In vista delle elezioni, il clima è surreale. Al Comune, la lista Fratelli d’Italia (alias “CambiaVerso”) sembra convinta di aver ereditato il Palazzo per diritto divino, trattandolo come una proprietà privata. Il Sindaco e i suoi fedelissimi seguaci, ormai saldamente incollati a poltrone che sembrano diventate ortopediche per quanto sono comode, si muovono tra le stanze del potere con la disinvoltura di chi pensa che lo sfratto non sia contemplato dal codice civile. Guai a chi tocca il giocattolo o disturba il manovratore mentre è impegnato a curare l’estetica del Palazzo, dimenticando che fuori le mura la realtà morde.
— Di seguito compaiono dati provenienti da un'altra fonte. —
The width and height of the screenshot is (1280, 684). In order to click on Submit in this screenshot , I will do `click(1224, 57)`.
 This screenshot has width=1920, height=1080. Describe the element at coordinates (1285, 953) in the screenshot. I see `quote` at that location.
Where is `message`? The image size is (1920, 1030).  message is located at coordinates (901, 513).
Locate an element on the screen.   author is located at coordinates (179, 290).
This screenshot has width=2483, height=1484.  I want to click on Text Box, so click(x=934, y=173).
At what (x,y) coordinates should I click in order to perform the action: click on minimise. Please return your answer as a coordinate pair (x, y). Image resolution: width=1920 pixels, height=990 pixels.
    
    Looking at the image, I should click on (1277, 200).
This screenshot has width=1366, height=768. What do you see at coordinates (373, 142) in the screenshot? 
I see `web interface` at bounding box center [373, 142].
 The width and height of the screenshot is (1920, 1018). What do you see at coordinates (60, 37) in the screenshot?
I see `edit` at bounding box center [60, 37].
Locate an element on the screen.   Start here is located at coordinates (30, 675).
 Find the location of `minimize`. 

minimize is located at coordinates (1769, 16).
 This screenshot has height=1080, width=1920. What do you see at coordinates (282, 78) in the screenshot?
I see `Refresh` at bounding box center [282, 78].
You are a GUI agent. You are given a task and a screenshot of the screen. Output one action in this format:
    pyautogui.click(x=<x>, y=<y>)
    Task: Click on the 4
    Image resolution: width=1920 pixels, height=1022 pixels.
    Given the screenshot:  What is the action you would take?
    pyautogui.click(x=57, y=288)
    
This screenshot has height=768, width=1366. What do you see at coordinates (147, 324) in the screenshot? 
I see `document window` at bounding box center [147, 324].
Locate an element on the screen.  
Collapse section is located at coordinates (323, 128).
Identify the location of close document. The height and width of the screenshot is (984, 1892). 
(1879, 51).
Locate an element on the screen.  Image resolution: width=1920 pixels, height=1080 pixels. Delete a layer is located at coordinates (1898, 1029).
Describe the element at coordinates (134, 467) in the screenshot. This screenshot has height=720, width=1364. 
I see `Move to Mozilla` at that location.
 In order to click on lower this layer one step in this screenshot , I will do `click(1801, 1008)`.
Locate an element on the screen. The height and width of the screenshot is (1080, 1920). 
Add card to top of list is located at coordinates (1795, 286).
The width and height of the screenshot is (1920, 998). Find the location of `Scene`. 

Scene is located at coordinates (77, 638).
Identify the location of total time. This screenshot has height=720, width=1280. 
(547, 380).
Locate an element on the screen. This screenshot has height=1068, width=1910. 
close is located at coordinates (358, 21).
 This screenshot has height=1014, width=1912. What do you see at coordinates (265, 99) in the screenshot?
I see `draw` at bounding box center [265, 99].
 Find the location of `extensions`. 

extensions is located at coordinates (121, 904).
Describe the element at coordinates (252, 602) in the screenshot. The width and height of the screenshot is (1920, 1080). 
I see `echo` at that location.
Dall’altra parte, il cantiere del nuovo campo largo è un’opera d’ingegneria politica dove convivono PD, DC, Forza Italia, Sinistra Italiana e perfino la Lega. Un’alleanza così eterogenea che sembra il cast di una radio nazionale: lo slogan ufficiale è infatti “Tutti pazzi per… o contro Dimartino”, proprio come la celebre trasmissione di RDS, ma senza la musica e con molte più poltrone in ballo. L’unico obiettivo? Abbattere chi, testardamente, crede di poter continuare a regnare da solo chiudendo gli occhi sulla realtà.

𝐂𝐨𝐧𝐜𝐥𝐮𝐬𝐢𝐨𝐧𝐞:
In questo editoriale, come nei precedenti, facciamo satira partendo da fatti reali. Spesso ci si offende, quasi mai si risponde nel merito, forse perché la verità scotta più delle fumarole che ammorbano l’aria. Ma d’altronde, come dice il saggio proverbio siciliano: “𝙈𝙚𝙣𝙩𝙧𝙞 𝙖 𝙘𝙖𝙨𝙖 𝙨𝙞 𝙨𝙥𝙞𝙙𝙪𝙜𝙜𝙝𝙞𝙖, 𝙖 𝙜𝙖𝙩𝙩𝙖 𝙨’𝙖𝙡𝙡𝙞𝙖”. Finché l’amministrazione continuerà a pettinarsi davanti allo specchio della propria narrazione, noi continueremo a raccontarvi i graffi della realtà.